Change Log¶

2025-10-16¶

Added src/modeling.py, src/logging_utils.py, src/data/datasets.py, and src/training/trainer.py to implement the modular training stack.
Updated Hydra configs (configs/base/default.yaml, configs/model/base.yaml, configs/training/base.yaml, configs/training/data/tiny.yaml) and added a sample TSV dataset at data/tiny_text_classification.tsv.
Documented the trainer stack and reproducibility checklist in README.md; refreshed src/data/__init__.py exports and error logging notes.

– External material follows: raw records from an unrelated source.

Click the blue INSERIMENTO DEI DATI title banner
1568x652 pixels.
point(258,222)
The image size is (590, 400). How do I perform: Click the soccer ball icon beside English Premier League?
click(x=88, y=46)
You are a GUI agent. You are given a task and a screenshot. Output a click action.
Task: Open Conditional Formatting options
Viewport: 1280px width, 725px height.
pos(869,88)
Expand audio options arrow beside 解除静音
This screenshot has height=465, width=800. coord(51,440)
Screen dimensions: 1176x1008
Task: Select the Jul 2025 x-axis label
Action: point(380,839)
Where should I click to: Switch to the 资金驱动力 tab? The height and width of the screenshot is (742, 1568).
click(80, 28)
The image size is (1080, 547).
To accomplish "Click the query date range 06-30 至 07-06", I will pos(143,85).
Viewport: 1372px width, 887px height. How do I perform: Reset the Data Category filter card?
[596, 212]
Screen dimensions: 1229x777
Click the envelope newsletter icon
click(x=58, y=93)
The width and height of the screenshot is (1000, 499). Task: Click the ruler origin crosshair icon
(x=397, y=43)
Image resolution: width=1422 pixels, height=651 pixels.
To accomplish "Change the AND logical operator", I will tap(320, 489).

Created src/modeling.py to centralise Hugging Face model/tokenizer loading with optional LoRA/PEFT hooks driven by Hydra config values.
Added src/training/trainer.py and exported classes to provide a mixed-precision aware trainer with evaluation, gradient accumulation, logging integration, and best-k checkpoint retention.
Introduced src/logging_utils.py to initialise TensorBoard/MLflow sessions and emit metrics from the trainer.
Added src/data/datasets.py for TSV-based text classification datasets and DataLoader construction.
Restructured Hydra configs (configs/base/default.yaml, configs/model/base.yaml, configs/training/base.yaml, configs/training/data/tiny.yaml) to compose defaults while preserving legacy aliases.
Documented the modular training stack and config layout updates in README.md and refreshed the model registry / reproducibility docs.
Added targeted unit tests for modeling, datasets, trainer, and logging utilities under tests/ to guard the new functionality.